==== Supplied information ====

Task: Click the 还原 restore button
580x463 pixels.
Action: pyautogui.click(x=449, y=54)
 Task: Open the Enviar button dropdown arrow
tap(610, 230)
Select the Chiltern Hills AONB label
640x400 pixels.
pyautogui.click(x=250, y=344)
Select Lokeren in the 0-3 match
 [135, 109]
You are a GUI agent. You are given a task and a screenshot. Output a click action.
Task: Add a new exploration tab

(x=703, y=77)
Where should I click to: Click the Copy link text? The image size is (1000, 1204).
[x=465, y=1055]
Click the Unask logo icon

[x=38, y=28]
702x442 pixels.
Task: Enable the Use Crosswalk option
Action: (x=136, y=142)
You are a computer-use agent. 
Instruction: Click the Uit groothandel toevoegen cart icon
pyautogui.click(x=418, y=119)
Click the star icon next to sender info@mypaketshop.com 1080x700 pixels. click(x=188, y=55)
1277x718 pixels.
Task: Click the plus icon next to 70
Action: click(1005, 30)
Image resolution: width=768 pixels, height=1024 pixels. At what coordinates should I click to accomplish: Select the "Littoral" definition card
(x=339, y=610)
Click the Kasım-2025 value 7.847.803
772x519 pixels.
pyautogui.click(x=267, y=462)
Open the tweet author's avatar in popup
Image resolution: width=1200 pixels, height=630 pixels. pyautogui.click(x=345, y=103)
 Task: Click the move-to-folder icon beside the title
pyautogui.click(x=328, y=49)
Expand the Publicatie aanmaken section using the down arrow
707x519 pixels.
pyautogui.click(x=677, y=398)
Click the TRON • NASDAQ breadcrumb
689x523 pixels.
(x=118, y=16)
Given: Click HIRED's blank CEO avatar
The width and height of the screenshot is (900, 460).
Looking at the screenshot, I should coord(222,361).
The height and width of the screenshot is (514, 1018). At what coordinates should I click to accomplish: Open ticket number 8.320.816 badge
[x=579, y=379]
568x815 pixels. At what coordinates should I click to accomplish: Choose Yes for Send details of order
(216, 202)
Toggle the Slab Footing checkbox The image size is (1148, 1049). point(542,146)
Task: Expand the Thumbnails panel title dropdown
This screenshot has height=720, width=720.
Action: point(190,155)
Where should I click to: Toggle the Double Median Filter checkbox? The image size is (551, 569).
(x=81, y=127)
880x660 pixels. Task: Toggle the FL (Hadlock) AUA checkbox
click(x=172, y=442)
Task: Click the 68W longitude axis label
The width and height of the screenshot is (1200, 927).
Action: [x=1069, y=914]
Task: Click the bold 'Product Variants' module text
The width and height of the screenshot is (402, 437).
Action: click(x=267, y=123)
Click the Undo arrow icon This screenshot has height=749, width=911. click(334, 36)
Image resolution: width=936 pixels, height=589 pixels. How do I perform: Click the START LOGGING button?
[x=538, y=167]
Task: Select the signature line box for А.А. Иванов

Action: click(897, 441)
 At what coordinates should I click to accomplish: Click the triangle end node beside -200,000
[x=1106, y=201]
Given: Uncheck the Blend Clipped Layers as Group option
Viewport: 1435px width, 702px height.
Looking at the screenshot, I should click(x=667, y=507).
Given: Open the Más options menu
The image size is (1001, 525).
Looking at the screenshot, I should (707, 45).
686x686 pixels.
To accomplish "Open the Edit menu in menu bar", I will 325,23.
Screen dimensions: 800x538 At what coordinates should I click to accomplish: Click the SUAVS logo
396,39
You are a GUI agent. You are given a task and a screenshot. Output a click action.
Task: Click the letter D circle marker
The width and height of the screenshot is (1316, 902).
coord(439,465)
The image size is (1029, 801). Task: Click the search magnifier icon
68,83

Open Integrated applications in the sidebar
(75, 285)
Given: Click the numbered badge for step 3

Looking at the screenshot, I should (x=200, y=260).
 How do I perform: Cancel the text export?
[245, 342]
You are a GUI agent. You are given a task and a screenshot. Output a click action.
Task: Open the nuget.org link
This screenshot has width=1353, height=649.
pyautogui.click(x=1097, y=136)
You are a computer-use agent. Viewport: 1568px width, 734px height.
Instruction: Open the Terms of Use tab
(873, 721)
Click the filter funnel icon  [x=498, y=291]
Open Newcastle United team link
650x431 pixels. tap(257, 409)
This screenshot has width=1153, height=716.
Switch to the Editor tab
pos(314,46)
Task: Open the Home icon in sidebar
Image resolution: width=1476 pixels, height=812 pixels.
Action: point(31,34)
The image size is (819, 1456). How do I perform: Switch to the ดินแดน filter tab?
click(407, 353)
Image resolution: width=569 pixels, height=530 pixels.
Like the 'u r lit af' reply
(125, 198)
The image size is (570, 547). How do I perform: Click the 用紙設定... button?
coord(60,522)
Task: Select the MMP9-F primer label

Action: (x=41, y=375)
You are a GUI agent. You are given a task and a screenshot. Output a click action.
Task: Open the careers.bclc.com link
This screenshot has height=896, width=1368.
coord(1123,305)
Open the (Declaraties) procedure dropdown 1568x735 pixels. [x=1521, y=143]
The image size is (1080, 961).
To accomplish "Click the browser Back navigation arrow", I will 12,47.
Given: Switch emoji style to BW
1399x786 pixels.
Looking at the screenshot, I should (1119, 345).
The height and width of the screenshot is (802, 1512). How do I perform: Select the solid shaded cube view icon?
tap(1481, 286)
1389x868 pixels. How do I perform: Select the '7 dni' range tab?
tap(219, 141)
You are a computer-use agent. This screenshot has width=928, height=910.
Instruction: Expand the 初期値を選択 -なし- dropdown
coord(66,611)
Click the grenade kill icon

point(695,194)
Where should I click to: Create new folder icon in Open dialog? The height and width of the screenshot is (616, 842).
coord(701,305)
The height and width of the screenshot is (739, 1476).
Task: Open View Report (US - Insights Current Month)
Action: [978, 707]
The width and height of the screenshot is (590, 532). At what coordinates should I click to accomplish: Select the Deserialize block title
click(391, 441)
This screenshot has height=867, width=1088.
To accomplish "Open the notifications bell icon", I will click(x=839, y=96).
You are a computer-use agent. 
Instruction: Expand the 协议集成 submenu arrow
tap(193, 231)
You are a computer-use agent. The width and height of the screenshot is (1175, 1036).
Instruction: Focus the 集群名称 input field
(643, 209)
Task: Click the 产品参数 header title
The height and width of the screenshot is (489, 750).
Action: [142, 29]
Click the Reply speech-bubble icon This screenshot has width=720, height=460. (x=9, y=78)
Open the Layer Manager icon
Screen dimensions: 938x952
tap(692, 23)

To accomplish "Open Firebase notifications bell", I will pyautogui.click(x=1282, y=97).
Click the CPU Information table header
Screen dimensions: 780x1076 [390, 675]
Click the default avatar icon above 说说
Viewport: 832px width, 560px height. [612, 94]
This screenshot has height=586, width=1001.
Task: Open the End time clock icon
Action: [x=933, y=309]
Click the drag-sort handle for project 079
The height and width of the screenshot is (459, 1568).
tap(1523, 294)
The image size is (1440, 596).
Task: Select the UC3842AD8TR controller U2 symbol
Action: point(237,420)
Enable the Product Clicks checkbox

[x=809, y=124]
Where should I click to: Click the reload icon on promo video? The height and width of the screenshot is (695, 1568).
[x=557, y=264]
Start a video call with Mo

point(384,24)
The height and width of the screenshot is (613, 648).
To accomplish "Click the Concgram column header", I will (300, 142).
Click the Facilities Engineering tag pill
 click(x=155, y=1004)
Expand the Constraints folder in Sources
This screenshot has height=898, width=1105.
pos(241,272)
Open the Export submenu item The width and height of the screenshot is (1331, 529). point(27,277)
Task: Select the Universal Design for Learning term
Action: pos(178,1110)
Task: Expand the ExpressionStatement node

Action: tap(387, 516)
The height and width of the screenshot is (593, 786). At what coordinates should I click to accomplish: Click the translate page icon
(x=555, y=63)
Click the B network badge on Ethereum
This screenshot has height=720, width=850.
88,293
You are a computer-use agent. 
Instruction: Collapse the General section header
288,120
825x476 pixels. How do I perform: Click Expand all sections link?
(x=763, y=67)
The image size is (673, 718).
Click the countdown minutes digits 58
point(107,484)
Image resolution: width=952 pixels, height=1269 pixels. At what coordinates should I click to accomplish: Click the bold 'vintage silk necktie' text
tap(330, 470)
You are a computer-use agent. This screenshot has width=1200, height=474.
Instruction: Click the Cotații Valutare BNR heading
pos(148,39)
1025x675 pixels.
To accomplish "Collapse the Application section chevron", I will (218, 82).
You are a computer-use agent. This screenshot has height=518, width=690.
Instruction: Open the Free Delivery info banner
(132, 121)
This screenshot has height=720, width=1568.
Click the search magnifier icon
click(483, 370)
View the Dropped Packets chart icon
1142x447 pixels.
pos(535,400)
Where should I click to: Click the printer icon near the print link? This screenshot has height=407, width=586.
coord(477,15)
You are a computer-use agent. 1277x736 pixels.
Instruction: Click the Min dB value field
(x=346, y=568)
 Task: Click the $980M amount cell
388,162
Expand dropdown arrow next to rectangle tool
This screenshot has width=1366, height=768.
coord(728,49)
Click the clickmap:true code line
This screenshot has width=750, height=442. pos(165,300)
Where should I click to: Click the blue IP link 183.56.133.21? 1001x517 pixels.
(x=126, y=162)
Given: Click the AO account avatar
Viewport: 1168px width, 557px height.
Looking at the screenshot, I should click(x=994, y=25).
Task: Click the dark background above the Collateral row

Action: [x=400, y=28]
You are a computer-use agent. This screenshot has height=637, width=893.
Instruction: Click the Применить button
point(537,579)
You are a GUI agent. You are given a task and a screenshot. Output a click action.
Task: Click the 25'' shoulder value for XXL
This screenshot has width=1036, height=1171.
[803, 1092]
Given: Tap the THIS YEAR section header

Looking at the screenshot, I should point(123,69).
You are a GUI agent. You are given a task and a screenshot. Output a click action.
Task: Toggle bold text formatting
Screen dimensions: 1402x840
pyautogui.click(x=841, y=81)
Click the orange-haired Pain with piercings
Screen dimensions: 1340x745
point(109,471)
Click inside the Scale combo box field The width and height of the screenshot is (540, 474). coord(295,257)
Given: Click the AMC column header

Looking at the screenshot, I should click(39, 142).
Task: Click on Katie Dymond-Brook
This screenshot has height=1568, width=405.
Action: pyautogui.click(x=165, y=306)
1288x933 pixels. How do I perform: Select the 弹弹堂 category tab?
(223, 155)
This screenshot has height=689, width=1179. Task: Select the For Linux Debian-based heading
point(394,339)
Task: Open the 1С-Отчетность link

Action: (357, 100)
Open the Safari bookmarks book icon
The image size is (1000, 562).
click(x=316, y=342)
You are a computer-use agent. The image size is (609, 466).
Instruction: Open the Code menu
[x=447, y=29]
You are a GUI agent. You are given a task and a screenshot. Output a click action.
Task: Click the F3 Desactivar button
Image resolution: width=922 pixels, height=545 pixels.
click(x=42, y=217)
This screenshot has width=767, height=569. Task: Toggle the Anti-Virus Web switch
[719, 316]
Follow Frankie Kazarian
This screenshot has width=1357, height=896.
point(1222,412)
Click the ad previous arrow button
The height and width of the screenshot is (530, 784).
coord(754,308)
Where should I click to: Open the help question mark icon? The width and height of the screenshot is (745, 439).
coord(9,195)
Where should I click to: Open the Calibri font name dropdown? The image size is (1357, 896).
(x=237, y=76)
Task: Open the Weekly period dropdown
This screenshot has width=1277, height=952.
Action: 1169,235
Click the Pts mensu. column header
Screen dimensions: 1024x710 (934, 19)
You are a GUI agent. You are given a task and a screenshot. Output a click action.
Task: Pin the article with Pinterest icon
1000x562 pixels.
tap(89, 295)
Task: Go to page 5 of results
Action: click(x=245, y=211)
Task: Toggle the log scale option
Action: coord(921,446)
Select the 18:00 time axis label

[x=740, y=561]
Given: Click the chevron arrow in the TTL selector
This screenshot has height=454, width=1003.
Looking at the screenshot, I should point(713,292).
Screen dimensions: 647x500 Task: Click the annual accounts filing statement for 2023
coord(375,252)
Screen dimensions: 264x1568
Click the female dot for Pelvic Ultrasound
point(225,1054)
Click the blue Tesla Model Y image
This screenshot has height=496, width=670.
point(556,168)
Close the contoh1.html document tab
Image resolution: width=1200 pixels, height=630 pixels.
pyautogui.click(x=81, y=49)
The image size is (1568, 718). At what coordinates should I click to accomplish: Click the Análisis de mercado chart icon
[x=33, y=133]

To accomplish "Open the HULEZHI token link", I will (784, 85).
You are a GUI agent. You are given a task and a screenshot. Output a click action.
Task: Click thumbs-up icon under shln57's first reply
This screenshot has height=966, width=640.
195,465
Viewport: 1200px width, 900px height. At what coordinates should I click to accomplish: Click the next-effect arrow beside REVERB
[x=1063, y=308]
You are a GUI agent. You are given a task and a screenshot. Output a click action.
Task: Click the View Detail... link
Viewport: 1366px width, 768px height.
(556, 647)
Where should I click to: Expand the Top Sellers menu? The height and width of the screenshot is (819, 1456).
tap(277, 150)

====

Directions.
An exact copy of the lines above, from the one containing "Image resolution: width=952" down to the one containing "1025x675 pixels." and including both, is the whole answer; retype it and nothing else.

The completed task.
Image resolution: width=952 pixels, height=1269 pixels. At what coordinates should I click to accomplish: Click the bold 'vintage silk necktie' text
tap(330, 470)
You are a computer-use agent. This screenshot has width=1200, height=474.
Instruction: Click the Cotații Valutare BNR heading
pos(148,39)
1025x675 pixels.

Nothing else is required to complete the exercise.